• [Written request]:
Put the lines below into a Markdown table with two columns, "Number" and "Text," giving each line its own number and skipping blank lines.

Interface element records
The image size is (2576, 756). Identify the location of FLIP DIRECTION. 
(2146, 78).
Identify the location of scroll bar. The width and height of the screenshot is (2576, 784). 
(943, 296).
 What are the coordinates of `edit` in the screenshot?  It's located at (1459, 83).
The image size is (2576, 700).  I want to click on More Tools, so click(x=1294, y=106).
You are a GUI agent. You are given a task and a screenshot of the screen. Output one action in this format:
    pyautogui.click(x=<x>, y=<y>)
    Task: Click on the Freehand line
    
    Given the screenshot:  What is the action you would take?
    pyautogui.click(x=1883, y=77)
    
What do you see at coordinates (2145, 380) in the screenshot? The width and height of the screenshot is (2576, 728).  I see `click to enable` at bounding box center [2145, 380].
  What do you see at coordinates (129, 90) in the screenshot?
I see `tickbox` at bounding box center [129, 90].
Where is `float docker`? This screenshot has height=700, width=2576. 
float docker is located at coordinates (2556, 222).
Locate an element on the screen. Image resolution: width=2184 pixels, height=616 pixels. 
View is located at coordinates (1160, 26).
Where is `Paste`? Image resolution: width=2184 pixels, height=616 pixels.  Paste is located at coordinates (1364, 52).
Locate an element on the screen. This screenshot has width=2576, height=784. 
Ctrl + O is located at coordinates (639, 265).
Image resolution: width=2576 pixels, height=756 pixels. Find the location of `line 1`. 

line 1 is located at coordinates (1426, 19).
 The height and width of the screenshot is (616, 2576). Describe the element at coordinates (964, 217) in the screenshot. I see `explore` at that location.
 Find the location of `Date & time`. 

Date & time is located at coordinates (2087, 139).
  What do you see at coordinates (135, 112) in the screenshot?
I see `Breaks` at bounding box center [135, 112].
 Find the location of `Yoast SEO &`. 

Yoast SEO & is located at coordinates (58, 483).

• [Response below]:
| Number | Text |
|---|---|
| 1 | The image size is (2576, 756). Identify the location of FLIP DIRECTION.  |
| 2 | (2146, 78). |
| 3 | Identify the location of scroll bar. The width and height of the screenshot is (2576, 784).  |
| 4 | (943, 296). |
| 5 |  What are the coordinates of `edit` in the screenshot?  It's located at (1459, 83). |
| 6 | The image size is (2576, 700).  I want to click on More Tools, so click(x=1294, y=106). |
| 7 | You are a GUI agent. You are given a task and a screenshot of the screen. Output one action in this format: |
| 8 |     pyautogui.click(x=<x>, y=<y>) |
| 9 |     Task: Click on the Freehand line |
| 10 |     Given the screenshot:  What is the action you would take? |
| 11 |     pyautogui.click(x=1883, y=77) |
| 12 | What do you see at coordinates (2145, 380) in the screenshot? The width and height of the screenshot is (2576, 728).  I see `click to enable` at bounding box center [2145, 380]. |
| 13 |   What do you see at coordinates (129, 90) in the screenshot? |
| 14 | I see `tickbox` at bounding box center [129, 90]. |
| 15 | Where is `float docker`? This screenshot has height=700, width=2576.  |
| 16 | float docker is located at coordinates (2556, 222). |
| 17 | Locate an element on the screen. Image resolution: width=2184 pixels, height=616 pixels.  |
| 18 | View is located at coordinates (1160, 26). |
| 19 | Where is `Paste`? Image resolution: width=2184 pixels, height=616 pixels.  Paste is located at coordinates (1364, 52). |
| 20 | Locate an element on the screen. This screenshot has width=2576, height=784.  |
| 21 | Ctrl + O is located at coordinates (639, 265). |
| 22 | Image resolution: width=2576 pixels, height=756 pixels. Find the location of `line 1`.  |
| 23 | line 1 is located at coordinates (1426, 19). |
| 24 |  The height and width of the screenshot is (616, 2576). Describe the element at coordinates (964, 217) in the screenshot. I see `explore` at that location. |
| 25 |  Find the location of `Date & time`.  |
| 26 | Date & time is located at coordinates (2087, 139). |
| 27 |   What do you see at coordinates (135, 112) in the screenshot? |
| 28 | I see `Breaks` at bounding box center [135, 112]. |
| 29 |  Find the location of `Yoast SEO &`.  |
| 30 | Yoast SEO & is located at coordinates (58, 483). |